● **DATA FOR REVIEW**:

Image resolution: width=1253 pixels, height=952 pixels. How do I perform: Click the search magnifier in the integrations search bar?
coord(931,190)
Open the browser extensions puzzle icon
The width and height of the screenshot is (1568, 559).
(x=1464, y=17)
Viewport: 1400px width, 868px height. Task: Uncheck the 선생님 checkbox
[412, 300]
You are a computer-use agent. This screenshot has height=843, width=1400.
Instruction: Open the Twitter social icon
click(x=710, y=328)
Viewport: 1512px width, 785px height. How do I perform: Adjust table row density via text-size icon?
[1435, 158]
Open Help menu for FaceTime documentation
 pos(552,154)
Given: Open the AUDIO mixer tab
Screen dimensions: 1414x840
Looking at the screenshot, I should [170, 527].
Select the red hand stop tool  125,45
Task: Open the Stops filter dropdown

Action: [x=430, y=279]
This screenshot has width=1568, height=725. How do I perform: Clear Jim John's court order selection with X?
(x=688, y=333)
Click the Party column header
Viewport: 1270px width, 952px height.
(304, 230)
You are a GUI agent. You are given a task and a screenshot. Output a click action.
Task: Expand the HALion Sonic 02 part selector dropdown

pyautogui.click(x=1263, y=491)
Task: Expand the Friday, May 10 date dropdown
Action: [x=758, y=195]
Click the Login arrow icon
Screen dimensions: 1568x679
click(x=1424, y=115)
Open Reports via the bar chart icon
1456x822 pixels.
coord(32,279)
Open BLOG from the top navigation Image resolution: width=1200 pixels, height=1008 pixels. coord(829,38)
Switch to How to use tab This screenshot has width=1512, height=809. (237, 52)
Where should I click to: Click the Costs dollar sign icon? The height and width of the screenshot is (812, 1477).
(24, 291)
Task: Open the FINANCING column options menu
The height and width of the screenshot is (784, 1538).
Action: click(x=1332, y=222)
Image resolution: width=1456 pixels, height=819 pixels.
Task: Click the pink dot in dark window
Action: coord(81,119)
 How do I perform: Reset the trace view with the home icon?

● **PROBLEM DETAILS**:
Write out, unaltered, the lines from the opening of the listing through the line that includes "Open BLOG from".

● **TASK RESPONSE**:
Image resolution: width=1253 pixels, height=952 pixels. How do I perform: Click the search magnifier in the integrations search bar?
coord(931,190)
Open the browser extensions puzzle icon
The width and height of the screenshot is (1568, 559).
(x=1464, y=17)
Viewport: 1400px width, 868px height. Task: Uncheck the 선생님 checkbox
[412, 300]
You are a computer-use agent. This screenshot has height=843, width=1400.
Instruction: Open the Twitter social icon
click(x=710, y=328)
Viewport: 1512px width, 785px height. How do I perform: Adjust table row density via text-size icon?
[1435, 158]
Open Help menu for FaceTime documentation
 pos(552,154)
Given: Open the AUDIO mixer tab
Screen dimensions: 1414x840
Looking at the screenshot, I should [170, 527].
Select the red hand stop tool  125,45
Task: Open the Stops filter dropdown

Action: [x=430, y=279]
This screenshot has width=1568, height=725. How do I perform: Clear Jim John's court order selection with X?
(x=688, y=333)
Click the Party column header
Viewport: 1270px width, 952px height.
(304, 230)
You are a GUI agent. You are given a task and a screenshot. Output a click action.
Task: Expand the HALion Sonic 02 part selector dropdown

pyautogui.click(x=1263, y=491)
Task: Expand the Friday, May 10 date dropdown
Action: [x=758, y=195]
Click the Login arrow icon
Screen dimensions: 1568x679
click(x=1424, y=115)
Open Reports via the bar chart icon
1456x822 pixels.
coord(32,279)
Open BLOG from the top navigation Image resolution: width=1200 pixels, height=1008 pixels. coord(829,38)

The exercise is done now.